Citation of documents: Please do not cite the URL that is displayed in your browser location input, instead use the DOI, URN or the persistent URL below, as we can guarantee their long-time accessibility.

Abstract

Stars form within molecular clouds in galaxies. Therefore, understanding the formation, evolution and collapse of molecular clouds is critical for understanding galactic evolution. We present a systematic series of numerical simulations of a kiloparsec-scale size, elongated box, with sub-parsec resolution, developed to study the dynamics of molecular clouds in a galactic environment. We explore the origin of empirically observed relations such as the velocity dispersion-size relation in molecular clouds (Chapter 4), where we find that supernova explosions appear to be ineffcient at driving strong turbulent motions inside the clouds, where instead gravity appears to be the dominant process driving the observed fast motions. However, supernova explosions do play an important secondary role in the mass accretion histories of molecular clouds, simultaneously enhancing and suppressing inflow of gas onto the clouds by compressing and disrupting their mass reservoirs, (Chapter 5).

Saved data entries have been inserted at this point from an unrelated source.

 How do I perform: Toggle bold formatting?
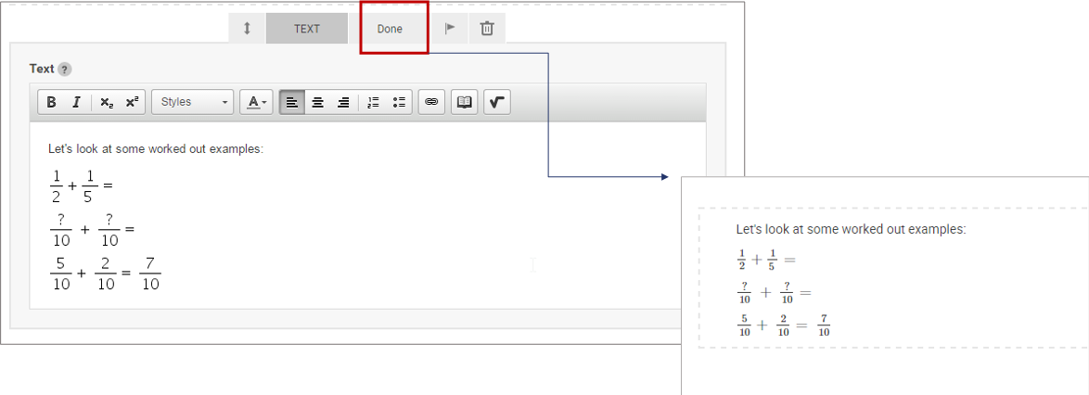coord(52,102)
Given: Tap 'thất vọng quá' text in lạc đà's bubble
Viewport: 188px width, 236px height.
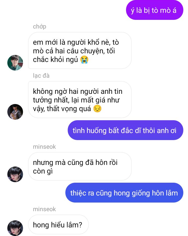Looking at the screenshot, I should pos(69,109).
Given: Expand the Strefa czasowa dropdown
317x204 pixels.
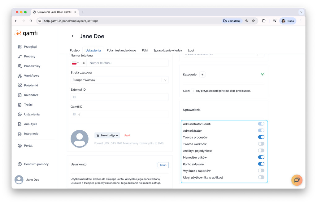Looking at the screenshot, I should click(165, 80).
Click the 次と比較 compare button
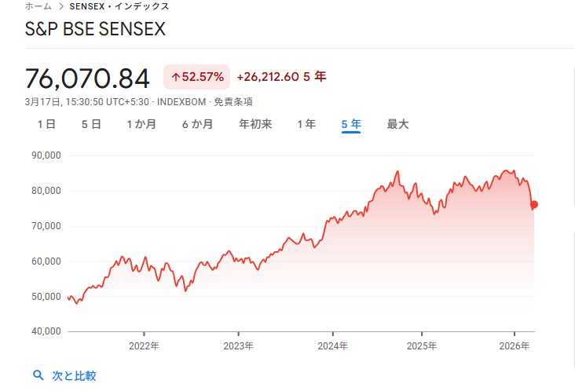Viewport: 575px width, 391px height. tap(73, 376)
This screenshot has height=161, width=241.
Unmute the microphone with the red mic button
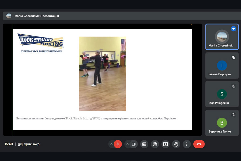118,144
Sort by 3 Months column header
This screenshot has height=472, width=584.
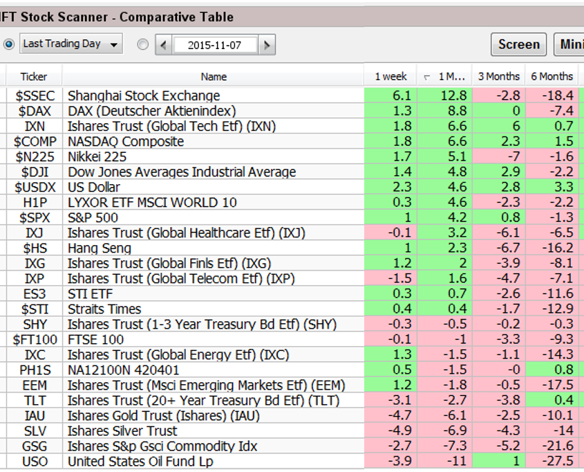point(498,77)

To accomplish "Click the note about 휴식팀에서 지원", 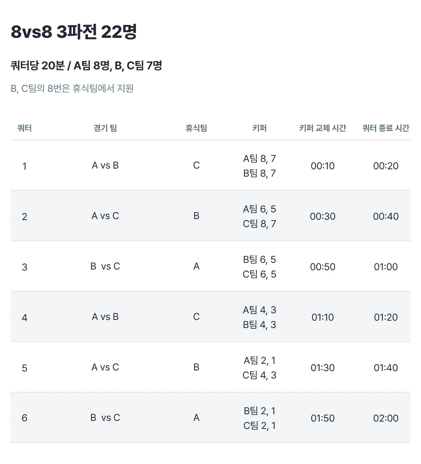I will [x=72, y=88].
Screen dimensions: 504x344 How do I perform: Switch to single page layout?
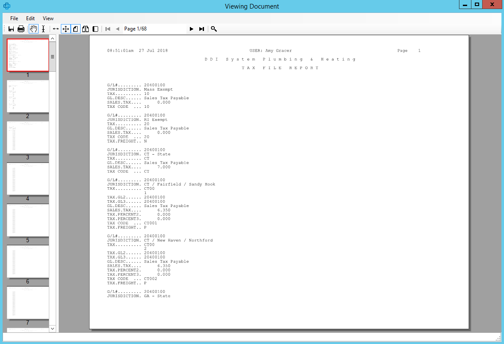pyautogui.click(x=75, y=29)
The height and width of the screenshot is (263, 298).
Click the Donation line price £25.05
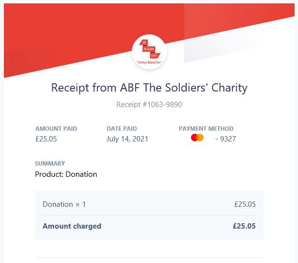click(245, 204)
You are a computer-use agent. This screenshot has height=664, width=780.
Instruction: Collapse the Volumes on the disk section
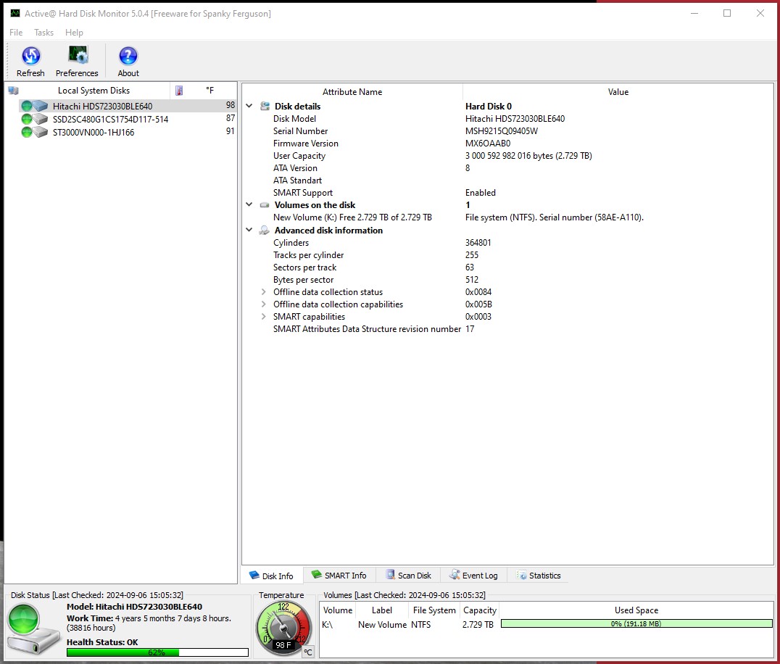[x=249, y=205]
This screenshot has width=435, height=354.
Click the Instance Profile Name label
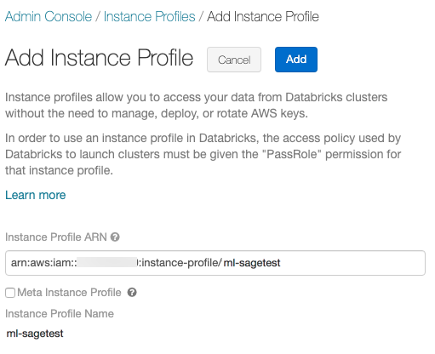click(60, 313)
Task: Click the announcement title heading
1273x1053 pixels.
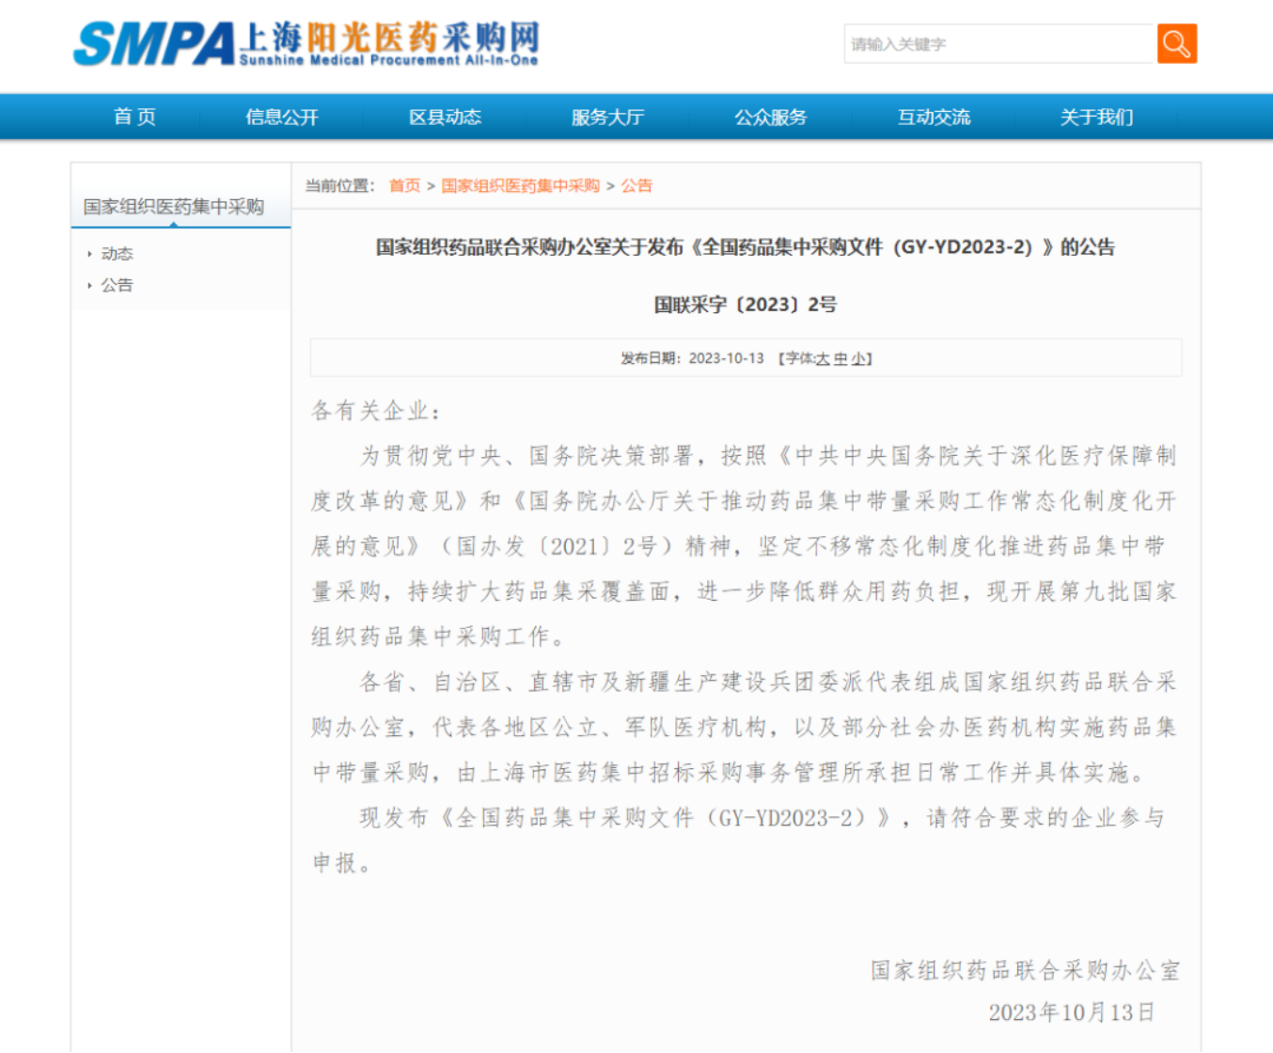Action: click(746, 247)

We complete our analysis by studying the relative importance of magnetic fields in the evolution of molecular clouds and their envelopes. We find that, although we recover magnetic field strengths comparable to the observed values, they appear unable to prevent clouds from collapsing but capable of maintaining the diffuse envelopes supported, while restricting the gas flows in the diffuse ISM along field lines (Chapter 6). Together these results strongly support a picture of molecular clouds as highly dynamical objects that collapse quickly, and shortly after begin forming stars. However the subsequent evolution of these clouds must be strongly influenced by the newborn stars to avoid star formation effciencies higher than those observed.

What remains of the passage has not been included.